Повисла небольшая пауза, а потом я не удержалась и спросила:
– А все-таки на что это было похоже?
– Он смешной, – ответила она, – он меня зажег. Здесь налево, пожалуйста (это относилось к таксисту). Я должна идти, Хани.
И она ушла.
Когда через полчаса Мак спустился вниз, я ожидала хотя бы легкой тени застенчивости. Его (предположительно) безумная половая жизнь никогда раньше не приоткрывалась мне, но мне следовало знать его лучше, поскольку застенчивости не наблюдалось и в помине. В общем, у нас было несколько дней маниакальной работы, и мне оставалось ночью четыре часа на сон, пока наконец я не сказала:
– Мак, знаешь, через десять дней я выхожу замуж.
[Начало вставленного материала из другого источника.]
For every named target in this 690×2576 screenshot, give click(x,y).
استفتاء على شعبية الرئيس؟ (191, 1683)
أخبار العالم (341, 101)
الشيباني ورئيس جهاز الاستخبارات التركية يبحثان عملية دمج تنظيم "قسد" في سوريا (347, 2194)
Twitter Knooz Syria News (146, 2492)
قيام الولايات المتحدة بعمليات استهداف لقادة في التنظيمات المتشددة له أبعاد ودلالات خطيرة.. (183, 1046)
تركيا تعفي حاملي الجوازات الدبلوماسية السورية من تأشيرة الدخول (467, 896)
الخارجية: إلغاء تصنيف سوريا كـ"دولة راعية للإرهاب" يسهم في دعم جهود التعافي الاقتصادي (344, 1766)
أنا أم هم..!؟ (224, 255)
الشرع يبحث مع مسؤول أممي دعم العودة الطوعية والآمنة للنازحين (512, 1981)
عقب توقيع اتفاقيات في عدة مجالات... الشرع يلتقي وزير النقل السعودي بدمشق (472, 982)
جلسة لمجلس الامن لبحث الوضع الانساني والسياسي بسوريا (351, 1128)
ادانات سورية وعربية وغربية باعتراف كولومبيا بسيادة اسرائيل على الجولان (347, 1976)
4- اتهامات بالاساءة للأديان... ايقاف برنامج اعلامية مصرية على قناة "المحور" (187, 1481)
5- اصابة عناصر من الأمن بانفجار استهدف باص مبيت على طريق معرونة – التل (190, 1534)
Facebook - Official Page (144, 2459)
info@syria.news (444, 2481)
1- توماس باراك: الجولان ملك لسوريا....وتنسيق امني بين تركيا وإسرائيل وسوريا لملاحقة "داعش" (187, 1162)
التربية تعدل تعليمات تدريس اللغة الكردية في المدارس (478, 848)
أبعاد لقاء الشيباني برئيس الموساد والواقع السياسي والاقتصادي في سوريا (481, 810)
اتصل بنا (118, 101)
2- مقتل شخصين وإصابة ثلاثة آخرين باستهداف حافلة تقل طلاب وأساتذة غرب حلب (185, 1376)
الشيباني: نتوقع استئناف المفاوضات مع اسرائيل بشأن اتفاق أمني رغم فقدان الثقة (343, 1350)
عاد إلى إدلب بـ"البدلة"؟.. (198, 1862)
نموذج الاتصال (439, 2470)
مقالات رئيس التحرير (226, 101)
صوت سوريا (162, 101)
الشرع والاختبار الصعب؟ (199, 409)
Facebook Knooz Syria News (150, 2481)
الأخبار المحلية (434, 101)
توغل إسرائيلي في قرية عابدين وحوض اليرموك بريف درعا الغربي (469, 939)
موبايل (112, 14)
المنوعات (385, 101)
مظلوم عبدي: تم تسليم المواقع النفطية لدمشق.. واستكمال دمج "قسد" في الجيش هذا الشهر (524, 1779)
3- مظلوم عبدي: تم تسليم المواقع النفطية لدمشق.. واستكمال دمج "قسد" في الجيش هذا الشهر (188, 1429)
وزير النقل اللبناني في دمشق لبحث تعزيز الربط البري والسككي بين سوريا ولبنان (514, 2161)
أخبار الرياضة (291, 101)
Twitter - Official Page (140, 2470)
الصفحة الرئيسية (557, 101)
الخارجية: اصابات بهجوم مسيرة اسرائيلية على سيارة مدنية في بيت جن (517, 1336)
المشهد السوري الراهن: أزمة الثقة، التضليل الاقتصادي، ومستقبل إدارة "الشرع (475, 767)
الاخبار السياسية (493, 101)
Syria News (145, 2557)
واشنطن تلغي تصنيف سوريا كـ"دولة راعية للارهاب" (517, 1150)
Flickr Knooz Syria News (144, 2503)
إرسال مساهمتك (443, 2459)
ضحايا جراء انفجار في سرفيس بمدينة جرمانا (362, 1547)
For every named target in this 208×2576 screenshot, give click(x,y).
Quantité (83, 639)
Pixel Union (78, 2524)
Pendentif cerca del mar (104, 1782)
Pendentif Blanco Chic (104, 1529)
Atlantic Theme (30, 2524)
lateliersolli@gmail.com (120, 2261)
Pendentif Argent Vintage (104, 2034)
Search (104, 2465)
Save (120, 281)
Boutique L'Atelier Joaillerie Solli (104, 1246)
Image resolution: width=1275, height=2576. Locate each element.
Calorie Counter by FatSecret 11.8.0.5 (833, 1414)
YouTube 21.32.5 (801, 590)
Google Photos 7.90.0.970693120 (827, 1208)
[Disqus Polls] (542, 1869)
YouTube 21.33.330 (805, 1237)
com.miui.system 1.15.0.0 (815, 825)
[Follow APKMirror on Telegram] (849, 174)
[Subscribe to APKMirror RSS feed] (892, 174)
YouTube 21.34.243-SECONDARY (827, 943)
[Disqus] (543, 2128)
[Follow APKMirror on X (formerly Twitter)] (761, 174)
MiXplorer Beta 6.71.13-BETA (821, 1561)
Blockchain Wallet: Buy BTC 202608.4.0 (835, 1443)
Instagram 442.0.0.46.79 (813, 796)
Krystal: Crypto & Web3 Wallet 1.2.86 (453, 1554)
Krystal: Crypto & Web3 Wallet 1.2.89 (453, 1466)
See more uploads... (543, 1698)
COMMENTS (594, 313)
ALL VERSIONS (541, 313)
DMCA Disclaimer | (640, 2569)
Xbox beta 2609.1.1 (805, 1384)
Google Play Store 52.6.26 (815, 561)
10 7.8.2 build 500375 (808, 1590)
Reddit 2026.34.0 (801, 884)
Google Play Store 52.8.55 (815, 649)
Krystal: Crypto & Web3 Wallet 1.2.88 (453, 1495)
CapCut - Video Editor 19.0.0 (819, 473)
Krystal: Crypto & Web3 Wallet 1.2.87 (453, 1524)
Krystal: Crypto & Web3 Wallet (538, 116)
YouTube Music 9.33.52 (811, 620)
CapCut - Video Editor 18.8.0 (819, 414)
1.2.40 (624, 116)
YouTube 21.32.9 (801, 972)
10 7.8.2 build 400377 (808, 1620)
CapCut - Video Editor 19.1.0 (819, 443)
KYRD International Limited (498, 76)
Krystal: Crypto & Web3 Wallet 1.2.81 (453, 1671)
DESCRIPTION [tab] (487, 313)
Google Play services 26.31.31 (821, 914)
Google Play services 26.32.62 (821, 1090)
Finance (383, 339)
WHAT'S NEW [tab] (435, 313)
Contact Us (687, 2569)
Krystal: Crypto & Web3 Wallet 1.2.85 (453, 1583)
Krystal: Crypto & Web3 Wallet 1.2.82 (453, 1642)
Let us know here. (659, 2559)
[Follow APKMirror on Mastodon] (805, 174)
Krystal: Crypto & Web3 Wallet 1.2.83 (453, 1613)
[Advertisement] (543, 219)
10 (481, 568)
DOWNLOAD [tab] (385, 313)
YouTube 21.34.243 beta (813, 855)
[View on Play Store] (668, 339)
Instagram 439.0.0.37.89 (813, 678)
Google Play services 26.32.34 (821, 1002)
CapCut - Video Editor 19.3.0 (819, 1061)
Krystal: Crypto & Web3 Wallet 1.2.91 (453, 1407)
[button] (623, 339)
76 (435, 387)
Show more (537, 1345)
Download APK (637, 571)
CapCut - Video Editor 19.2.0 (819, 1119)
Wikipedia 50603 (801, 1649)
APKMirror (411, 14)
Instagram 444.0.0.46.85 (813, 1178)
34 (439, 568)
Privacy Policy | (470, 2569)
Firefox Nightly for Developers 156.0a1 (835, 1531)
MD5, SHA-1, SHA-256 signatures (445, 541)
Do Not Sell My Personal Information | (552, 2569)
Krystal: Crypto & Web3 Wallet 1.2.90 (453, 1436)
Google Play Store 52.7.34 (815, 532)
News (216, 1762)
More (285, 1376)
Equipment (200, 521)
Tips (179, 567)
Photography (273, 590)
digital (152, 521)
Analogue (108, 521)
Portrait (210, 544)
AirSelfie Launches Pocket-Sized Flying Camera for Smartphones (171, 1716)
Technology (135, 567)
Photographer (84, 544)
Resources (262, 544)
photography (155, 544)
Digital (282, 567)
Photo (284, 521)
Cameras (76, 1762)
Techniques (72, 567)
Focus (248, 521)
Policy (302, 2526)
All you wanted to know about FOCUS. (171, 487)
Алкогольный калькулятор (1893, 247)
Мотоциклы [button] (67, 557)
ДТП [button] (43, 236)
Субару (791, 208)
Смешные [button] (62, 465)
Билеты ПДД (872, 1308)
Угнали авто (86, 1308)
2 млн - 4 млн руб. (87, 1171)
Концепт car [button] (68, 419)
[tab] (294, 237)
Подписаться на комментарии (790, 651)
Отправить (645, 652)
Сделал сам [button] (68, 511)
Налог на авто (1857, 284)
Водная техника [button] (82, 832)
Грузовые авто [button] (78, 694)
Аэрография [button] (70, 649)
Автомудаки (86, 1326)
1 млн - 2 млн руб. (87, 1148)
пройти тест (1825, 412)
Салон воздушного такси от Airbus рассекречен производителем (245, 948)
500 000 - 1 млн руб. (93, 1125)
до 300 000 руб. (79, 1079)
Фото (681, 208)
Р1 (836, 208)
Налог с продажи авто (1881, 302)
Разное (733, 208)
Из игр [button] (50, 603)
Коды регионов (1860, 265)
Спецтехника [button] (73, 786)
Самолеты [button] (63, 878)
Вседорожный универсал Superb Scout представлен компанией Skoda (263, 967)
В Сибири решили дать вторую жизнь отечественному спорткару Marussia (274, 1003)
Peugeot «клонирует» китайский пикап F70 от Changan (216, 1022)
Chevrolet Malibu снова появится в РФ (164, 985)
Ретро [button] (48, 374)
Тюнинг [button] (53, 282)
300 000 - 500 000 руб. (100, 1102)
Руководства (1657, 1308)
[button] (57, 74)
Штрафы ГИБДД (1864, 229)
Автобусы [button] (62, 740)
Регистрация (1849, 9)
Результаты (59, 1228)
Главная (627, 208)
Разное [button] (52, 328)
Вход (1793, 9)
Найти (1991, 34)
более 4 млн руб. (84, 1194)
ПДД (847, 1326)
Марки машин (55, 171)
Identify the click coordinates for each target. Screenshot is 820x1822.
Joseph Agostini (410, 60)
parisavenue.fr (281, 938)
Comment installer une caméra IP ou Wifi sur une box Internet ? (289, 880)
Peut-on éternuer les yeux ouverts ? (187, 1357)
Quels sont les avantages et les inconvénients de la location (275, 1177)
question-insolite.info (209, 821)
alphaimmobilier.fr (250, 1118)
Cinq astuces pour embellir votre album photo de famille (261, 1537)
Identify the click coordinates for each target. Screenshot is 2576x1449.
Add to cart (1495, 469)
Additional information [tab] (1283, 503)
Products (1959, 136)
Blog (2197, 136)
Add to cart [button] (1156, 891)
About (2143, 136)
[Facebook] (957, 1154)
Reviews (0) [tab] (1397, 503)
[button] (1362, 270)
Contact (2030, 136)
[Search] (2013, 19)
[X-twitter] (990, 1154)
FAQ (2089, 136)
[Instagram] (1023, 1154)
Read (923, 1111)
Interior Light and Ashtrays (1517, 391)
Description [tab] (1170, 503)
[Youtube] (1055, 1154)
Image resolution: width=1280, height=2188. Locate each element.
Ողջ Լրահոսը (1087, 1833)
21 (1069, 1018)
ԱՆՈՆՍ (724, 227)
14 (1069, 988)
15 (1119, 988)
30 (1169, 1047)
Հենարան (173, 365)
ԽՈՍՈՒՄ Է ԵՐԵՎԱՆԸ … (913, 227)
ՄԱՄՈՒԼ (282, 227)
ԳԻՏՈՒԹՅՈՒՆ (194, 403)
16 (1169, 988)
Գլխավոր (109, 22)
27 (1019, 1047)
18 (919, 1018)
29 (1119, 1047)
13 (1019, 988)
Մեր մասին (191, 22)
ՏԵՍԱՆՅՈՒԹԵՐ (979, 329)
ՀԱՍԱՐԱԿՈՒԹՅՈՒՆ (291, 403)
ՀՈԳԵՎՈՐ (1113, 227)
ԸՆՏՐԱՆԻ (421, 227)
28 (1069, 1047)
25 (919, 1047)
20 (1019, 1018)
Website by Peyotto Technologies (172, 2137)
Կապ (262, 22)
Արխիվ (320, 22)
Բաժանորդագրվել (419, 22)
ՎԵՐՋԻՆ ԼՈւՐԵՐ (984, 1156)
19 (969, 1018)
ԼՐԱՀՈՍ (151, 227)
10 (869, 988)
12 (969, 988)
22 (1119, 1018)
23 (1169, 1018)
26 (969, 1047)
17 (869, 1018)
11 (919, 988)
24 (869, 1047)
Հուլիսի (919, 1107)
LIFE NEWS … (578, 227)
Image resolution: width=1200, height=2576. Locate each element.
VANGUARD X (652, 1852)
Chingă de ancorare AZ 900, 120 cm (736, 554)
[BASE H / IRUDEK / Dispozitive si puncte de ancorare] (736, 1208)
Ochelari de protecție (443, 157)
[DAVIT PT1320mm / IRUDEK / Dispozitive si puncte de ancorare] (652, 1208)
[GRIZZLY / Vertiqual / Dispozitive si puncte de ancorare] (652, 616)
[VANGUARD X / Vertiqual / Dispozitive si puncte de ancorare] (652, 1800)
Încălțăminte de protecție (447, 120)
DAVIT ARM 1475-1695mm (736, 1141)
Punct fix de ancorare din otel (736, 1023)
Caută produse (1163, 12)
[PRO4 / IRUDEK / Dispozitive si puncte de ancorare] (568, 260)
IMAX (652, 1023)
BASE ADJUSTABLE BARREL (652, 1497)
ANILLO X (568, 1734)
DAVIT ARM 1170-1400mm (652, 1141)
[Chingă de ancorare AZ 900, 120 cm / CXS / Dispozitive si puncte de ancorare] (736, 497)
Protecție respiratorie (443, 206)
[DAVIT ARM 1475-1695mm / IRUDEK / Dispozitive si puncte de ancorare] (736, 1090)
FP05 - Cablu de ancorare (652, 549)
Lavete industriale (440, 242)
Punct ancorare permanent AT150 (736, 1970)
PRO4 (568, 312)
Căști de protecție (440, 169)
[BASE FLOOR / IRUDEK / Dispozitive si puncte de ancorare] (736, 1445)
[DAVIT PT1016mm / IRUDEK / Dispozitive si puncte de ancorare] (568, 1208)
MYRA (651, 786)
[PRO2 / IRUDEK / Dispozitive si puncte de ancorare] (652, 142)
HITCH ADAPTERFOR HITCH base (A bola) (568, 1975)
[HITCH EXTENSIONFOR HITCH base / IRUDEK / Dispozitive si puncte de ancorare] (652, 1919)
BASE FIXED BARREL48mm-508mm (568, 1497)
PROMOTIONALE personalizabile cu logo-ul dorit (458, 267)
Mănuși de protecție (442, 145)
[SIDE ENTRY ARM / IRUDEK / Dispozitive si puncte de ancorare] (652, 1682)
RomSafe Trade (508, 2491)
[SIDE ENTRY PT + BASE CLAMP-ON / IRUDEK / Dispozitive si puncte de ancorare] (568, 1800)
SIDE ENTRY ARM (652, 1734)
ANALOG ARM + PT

И он ответил со своим безумным горским акцентом:
– Конечно, детка, не беспокойся: завтра я улетаю.
Как оказалось, он не смог ждать даже до завтра, и я купила ему билет на вечерний рейс.
Я отвезла его в аэропорт на NOT 2В, а он сидел на заднем сиденье и звонил по телефону, а потом до смерти напугал меня своим воплем: «Ты выходишь замуж!» – как будто до него это только что дошло.
– Не жалеешь? – спросил Мак.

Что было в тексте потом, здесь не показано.